Uploaded image for project: 'Solr'
  1. Solr
  2. SOLR-8145

bin/solr script oom_killer arg incorrect

    Details

    • Type: Bug
    • Status: Resolved
    • Priority: Minor
    • Resolution: Fixed
    • Affects Version/s: 5.2.1
    • Fix Version/s: 5.5.1, 6.0
    • Component/s: scripts and tools
    • Labels:
      None

      Description

      I noticed the oom_killer script wasn't working in our 5.2 deployment.

      In the bin/solr script, the OnOutOfMemoryError option is being passed as an arg to the jar rather than to the JVM. I moved it ahead of -jar and verified it shows up in the JVM args in the UI.

         # run Solr in the background
          nohup "$JAVA" "${SOLR_START_OPTS[@]}" $SOLR_ADDL_ARGS -jar start.jar \
          "-XX:OnOutOfMemoryError=$SOLR_TIP/bin/oom_solr.sh $SOLR_PORT $SOLR_LOGS_DIR" "${SOLR_JETTY_CONFIG[@]}" \
      

      Also, I'm not sure what the SOLR_PORT and SOLR_LOGS_DIR args are doing--they don't appear to be positional arguments to the jar.

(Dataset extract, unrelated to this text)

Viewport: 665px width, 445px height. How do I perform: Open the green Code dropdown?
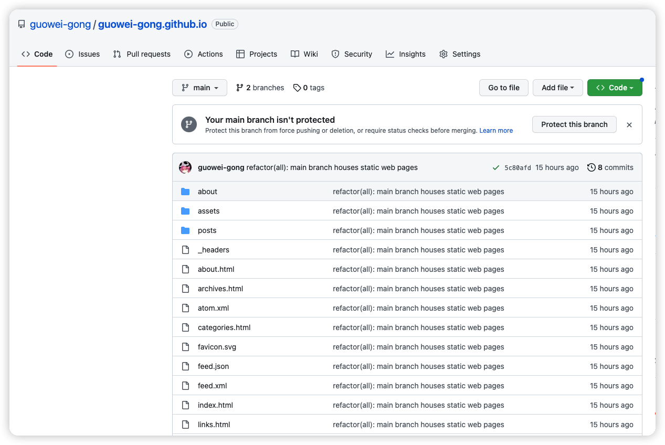(x=615, y=88)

      Attaching a patch against 5.2.

      1. SOLR-8145.patch
        0.8 kB
        Jurian Broertjes
      2. SOLR-8145.patch
        0.8 kB
        Jurian Broertjes
      3. SOLR-8145.patch
        0.8 kB
        Nate Dire

        Issue Links

          Activity

          Hide
          jurian Jurian Broertjes added a comment -

          SOLR_PORT and SOLR_LOGS_DIR are arguments for the oom_solr.sh script and are required for proper OOM handling. I've updated your patch and verified that it's working now.

          Show
          jurian Jurian Broertjes added a comment - SOLR_PORT and SOLR_LOGS_DIR are arguments for the oom_solr.sh script and are required for proper OOM handling. I've updated your patch and verified that it's working now.
          Hide
          jurian Jurian Broertjes added a comment -

          Updated patch with proper svn diff instead of just diff

          Show
          jurian Jurian Broertjes added a comment - Updated patch with proper svn diff instead of just diff
          Hide
          jmlucjav jmlucjav added a comment - - edited

          I was going to submit a PR when I found this.

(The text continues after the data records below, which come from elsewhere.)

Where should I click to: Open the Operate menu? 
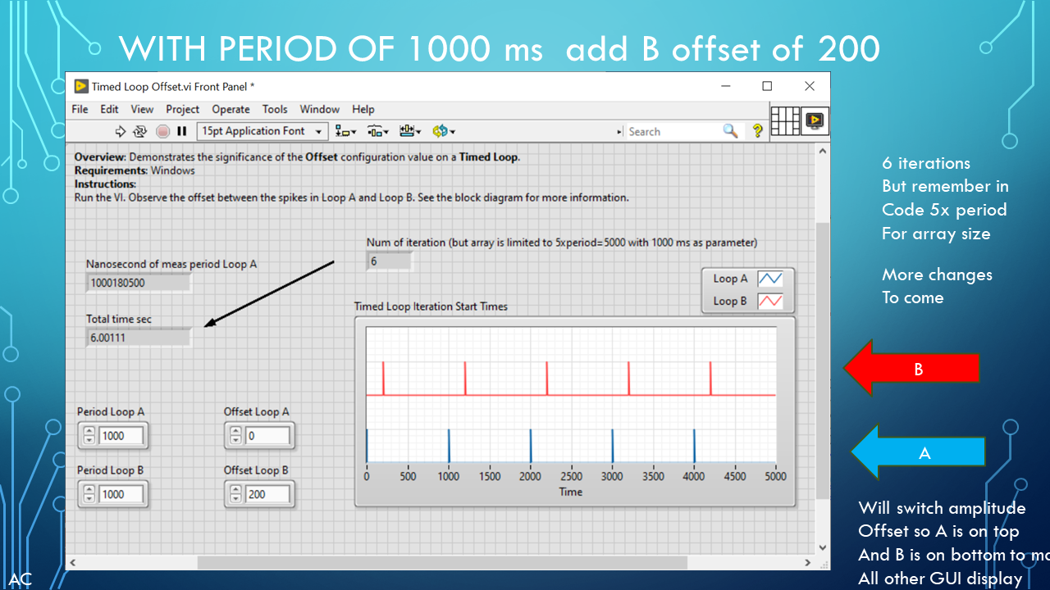pyautogui.click(x=231, y=109)
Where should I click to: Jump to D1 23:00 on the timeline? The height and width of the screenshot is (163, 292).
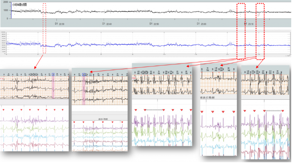coord(201,24)
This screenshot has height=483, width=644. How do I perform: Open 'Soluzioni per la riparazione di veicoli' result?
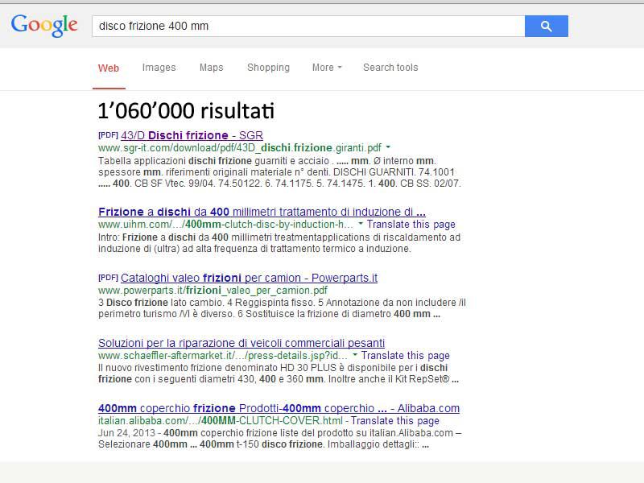[x=242, y=343]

          Something like this, so trivial and so important for a robust production system should have been merged already, please make it into 6.0 at least.

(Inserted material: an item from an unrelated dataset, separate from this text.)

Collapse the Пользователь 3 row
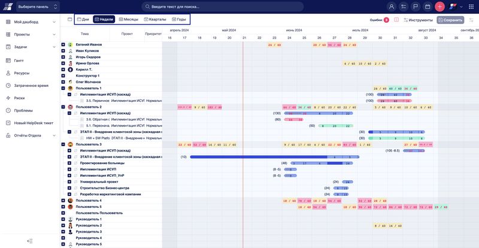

          I verified it works on Linux/Windows with jdk8.

          Also, if you are worried about the submitter's comment about SOLR_PORT and SOLR_LOGS_DIR, the patch is handling them correctly, they are just parameters for the oom killer script, so the patch is correct.

          Show
          jmlucjav jmlucjav added a comment - - edited I was going to submit a PR when I found this. Something like this, so trivial and so important for a robust production system should have been merged already, please make it into 6.0 at least. I verified it works on Linux/Windows with jdk8. Also, if you are worried about the submitter's comment about SOLR_PORT and SOLR_LOGS_DIR, the patch is handling them correctly, they are just parameters for the oom killer script, so the patch is correct.
          Hide
          elyograg Shawn Heisey added a comment -

          Just noticed this because of the comment today. Don't know how I missed it before.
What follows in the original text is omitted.